╭─ DATA FOR THE TASK
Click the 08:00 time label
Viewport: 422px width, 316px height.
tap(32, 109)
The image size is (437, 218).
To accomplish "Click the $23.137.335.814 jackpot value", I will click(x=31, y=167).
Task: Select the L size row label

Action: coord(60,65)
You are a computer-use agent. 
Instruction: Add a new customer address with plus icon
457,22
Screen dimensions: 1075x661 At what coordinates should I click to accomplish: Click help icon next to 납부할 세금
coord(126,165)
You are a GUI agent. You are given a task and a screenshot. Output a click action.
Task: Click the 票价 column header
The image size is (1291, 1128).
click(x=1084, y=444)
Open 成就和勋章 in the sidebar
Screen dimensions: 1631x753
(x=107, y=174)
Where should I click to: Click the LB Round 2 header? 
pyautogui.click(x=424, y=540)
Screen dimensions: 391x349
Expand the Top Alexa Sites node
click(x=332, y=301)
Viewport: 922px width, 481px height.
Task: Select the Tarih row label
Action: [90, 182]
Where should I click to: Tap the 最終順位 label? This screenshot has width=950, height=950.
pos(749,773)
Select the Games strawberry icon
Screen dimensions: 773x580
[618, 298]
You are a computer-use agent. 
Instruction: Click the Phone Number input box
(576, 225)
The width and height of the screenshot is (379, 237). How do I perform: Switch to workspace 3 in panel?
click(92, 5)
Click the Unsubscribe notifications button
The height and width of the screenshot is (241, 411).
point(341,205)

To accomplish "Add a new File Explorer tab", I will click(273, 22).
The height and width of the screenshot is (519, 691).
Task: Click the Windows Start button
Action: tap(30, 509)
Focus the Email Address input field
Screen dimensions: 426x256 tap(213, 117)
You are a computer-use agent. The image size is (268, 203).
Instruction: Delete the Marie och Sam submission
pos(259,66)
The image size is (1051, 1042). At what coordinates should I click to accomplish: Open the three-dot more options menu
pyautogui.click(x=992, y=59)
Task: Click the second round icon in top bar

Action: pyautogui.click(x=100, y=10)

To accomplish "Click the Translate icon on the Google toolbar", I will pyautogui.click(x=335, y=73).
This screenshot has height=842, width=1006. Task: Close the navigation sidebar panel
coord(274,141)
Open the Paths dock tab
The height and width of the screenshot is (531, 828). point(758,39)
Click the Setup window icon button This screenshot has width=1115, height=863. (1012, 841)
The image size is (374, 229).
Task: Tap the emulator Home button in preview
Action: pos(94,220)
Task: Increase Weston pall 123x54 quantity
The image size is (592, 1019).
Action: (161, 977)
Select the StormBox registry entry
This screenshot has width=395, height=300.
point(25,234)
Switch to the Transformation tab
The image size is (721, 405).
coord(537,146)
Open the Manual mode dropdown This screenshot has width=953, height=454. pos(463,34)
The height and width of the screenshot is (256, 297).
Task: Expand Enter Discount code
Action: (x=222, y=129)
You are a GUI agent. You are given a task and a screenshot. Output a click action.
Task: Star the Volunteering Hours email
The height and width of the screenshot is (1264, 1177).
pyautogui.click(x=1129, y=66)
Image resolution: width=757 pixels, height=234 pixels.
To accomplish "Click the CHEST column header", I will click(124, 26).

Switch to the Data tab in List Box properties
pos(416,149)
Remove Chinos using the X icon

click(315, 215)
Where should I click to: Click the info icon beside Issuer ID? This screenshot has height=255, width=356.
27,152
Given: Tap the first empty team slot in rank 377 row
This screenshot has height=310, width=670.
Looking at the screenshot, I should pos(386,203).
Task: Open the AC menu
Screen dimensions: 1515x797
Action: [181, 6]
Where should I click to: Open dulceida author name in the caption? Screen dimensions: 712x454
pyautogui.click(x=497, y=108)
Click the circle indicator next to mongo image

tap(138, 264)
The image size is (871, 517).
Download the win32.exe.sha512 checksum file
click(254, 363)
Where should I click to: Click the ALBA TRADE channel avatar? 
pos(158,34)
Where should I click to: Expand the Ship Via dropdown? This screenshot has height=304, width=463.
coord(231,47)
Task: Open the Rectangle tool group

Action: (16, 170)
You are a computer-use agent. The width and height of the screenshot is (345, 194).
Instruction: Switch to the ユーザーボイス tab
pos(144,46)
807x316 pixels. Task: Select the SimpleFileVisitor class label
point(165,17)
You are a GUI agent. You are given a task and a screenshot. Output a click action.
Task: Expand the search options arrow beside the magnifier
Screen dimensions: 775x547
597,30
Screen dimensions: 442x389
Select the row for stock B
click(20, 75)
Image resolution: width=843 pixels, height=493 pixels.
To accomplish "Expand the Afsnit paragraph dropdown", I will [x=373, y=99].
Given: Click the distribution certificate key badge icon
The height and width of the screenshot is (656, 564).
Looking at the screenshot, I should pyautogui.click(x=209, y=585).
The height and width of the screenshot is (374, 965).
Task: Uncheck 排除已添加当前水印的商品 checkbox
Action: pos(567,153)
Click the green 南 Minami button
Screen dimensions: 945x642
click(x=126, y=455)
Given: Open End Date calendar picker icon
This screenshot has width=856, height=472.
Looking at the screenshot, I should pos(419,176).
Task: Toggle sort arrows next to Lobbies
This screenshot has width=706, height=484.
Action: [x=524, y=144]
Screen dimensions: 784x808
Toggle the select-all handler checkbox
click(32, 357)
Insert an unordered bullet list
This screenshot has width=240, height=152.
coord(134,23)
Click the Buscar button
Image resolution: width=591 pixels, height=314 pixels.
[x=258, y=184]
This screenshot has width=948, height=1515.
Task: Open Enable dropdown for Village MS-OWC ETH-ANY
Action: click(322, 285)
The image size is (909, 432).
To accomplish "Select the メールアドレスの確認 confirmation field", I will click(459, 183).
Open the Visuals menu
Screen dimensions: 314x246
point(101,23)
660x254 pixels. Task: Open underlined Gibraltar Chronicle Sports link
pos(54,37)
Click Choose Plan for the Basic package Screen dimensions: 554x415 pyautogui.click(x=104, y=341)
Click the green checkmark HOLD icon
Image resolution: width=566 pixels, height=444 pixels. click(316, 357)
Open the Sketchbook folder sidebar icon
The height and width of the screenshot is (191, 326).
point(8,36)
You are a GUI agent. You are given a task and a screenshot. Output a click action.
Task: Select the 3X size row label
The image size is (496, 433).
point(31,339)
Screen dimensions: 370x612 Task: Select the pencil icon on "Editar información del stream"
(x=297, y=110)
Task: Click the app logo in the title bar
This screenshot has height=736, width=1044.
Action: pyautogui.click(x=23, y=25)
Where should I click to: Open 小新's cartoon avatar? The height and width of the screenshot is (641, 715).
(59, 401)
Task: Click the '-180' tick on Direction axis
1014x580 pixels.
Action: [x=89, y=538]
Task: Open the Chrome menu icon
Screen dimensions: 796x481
╰─
Down to the last line, repeat the data exactly.

**WRITTEN RESPONSE:**
Click the 08:00 time label
Viewport: 422px width, 316px height.
tap(32, 109)
The image size is (437, 218).
To accomplish "Click the $23.137.335.814 jackpot value", I will click(x=31, y=167).
Task: Select the L size row label

Action: coord(60,65)
You are a computer-use agent. 
Instruction: Add a new customer address with plus icon
457,22
Screen dimensions: 1075x661 At what coordinates should I click to accomplish: Click help icon next to 납부할 세금
coord(126,165)
You are a GUI agent. You are given a task and a screenshot. Output a click action.
Task: Click the 票价 column header
The image size is (1291, 1128).
click(x=1084, y=444)
Open 成就和勋章 in the sidebar
Screen dimensions: 1631x753
(x=107, y=174)
Where should I click to: Click the LB Round 2 header? 
pyautogui.click(x=424, y=540)
Screen dimensions: 391x349
Expand the Top Alexa Sites node
click(x=332, y=301)
Viewport: 922px width, 481px height.
Task: Select the Tarih row label
Action: [90, 182]
Where should I click to: Tap the 最終順位 label? This screenshot has width=950, height=950.
pos(749,773)
Select the Games strawberry icon
Screen dimensions: 773x580
[618, 298]
You are a computer-use agent. 
Instruction: Click the Phone Number input box
(576, 225)
The width and height of the screenshot is (379, 237). How do I perform: Switch to workspace 3 in panel?
click(92, 5)
Click the Unsubscribe notifications button
The height and width of the screenshot is (241, 411).
point(341,205)

To accomplish "Add a new File Explorer tab", I will click(273, 22).
The height and width of the screenshot is (519, 691).
Task: Click the Windows Start button
Action: tap(30, 509)
Focus the Email Address input field
Screen dimensions: 426x256 tap(213, 117)
You are a computer-use agent. The image size is (268, 203).
Instruction: Delete the Marie och Sam submission
pos(259,66)
The image size is (1051, 1042). At what coordinates should I click to accomplish: Open the three-dot more options menu
pyautogui.click(x=992, y=59)
Task: Click the second round icon in top bar

Action: pyautogui.click(x=100, y=10)

To accomplish "Click the Translate icon on the Google toolbar", I will pyautogui.click(x=335, y=73).
This screenshot has height=842, width=1006. Task: Close the navigation sidebar panel
coord(274,141)
Open the Paths dock tab
The height and width of the screenshot is (531, 828). point(758,39)
Click the Setup window icon button This screenshot has width=1115, height=863. (1012, 841)
The image size is (374, 229).
Task: Tap the emulator Home button in preview
Action: pos(94,220)
Task: Increase Weston pall 123x54 quantity
The image size is (592, 1019).
Action: (161, 977)
Select the StormBox registry entry
This screenshot has width=395, height=300.
point(25,234)
Switch to the Transformation tab
The image size is (721, 405).
coord(537,146)
Open the Manual mode dropdown This screenshot has width=953, height=454. pos(463,34)
The height and width of the screenshot is (256, 297).
Task: Expand Enter Discount code
Action: (x=222, y=129)
You are a GUI agent. You are given a task and a screenshot. Output a click action.
Task: Star the Volunteering Hours email
The height and width of the screenshot is (1264, 1177).
pyautogui.click(x=1129, y=66)
Image resolution: width=757 pixels, height=234 pixels.
To accomplish "Click the CHEST column header", I will click(124, 26).

Switch to the Data tab in List Box properties
pos(416,149)
Remove Chinos using the X icon

click(315, 215)
Where should I click to: Click the info icon beside Issuer ID? This screenshot has height=255, width=356.
27,152
Given: Tap the first empty team slot in rank 377 row
This screenshot has height=310, width=670.
Looking at the screenshot, I should pos(386,203).
Task: Open the AC menu
Screen dimensions: 1515x797
Action: [181, 6]
Where should I click to: Open dulceida author name in the caption? Screen dimensions: 712x454
pyautogui.click(x=497, y=108)
Click the circle indicator next to mongo image

tap(138, 264)
The image size is (871, 517).
Download the win32.exe.sha512 checksum file
click(254, 363)
Where should I click to: Click the ALBA TRADE channel avatar? 
pos(158,34)
Where should I click to: Expand the Ship Via dropdown? This screenshot has height=304, width=463.
coord(231,47)
Task: Open the Rectangle tool group

Action: (16, 170)
You are a computer-use agent. The width and height of the screenshot is (345, 194).
Instruction: Switch to the ユーザーボイス tab
pos(144,46)
807x316 pixels. Task: Select the SimpleFileVisitor class label
point(165,17)
You are a GUI agent. You are given a task and a screenshot. Output a click action.
Task: Expand the search options arrow beside the magnifier
Screen dimensions: 775x547
597,30
Screen dimensions: 442x389
Select the row for stock B
click(20, 75)
Image resolution: width=843 pixels, height=493 pixels.
To accomplish "Expand the Afsnit paragraph dropdown", I will [x=373, y=99].
Given: Click the distribution certificate key badge icon
The height and width of the screenshot is (656, 564).
Looking at the screenshot, I should pyautogui.click(x=209, y=585).
The height and width of the screenshot is (374, 965).
Task: Uncheck 排除已添加当前水印的商品 checkbox
Action: pos(567,153)
Click the green 南 Minami button
Screen dimensions: 945x642
click(x=126, y=455)
Given: Open End Date calendar picker icon
This screenshot has width=856, height=472.
Looking at the screenshot, I should pos(419,176).
Task: Toggle sort arrows next to Lobbies
This screenshot has width=706, height=484.
Action: [x=524, y=144]
Screen dimensions: 784x808
Toggle the select-all handler checkbox
click(32, 357)
Insert an unordered bullet list
This screenshot has width=240, height=152.
coord(134,23)
Click the Buscar button
Image resolution: width=591 pixels, height=314 pixels.
[x=258, y=184]
This screenshot has width=948, height=1515.
Task: Open Enable dropdown for Village MS-OWC ETH-ANY
Action: click(322, 285)
The image size is (909, 432).
To accomplish "Select the メールアドレスの確認 confirmation field", I will click(459, 183).
Open the Visuals menu
Screen dimensions: 314x246
point(101,23)
660x254 pixels. Task: Open underlined Gibraltar Chronicle Sports link
pos(54,37)
Click Choose Plan for the Basic package Screen dimensions: 554x415 pyautogui.click(x=104, y=341)
Click the green checkmark HOLD icon
Image resolution: width=566 pixels, height=444 pixels. click(316, 357)
Open the Sketchbook folder sidebar icon
The height and width of the screenshot is (191, 326).
point(8,36)
You are a GUI agent. You are given a task and a screenshot. Output a click action.
Task: Select the 3X size row label
The image size is (496, 433).
point(31,339)
Screen dimensions: 370x612 Task: Select the pencil icon on "Editar información del stream"
(x=297, y=110)
Task: Click the app logo in the title bar
This screenshot has height=736, width=1044.
Action: pyautogui.click(x=23, y=25)
Where should I click to: Open 小新's cartoon avatar? The height and width of the screenshot is (641, 715).
(59, 401)
Task: Click the '-180' tick on Direction axis
1014x580 pixels.
Action: [x=89, y=538]
Task: Open the Chrome menu icon
Screen dimensions: 796x481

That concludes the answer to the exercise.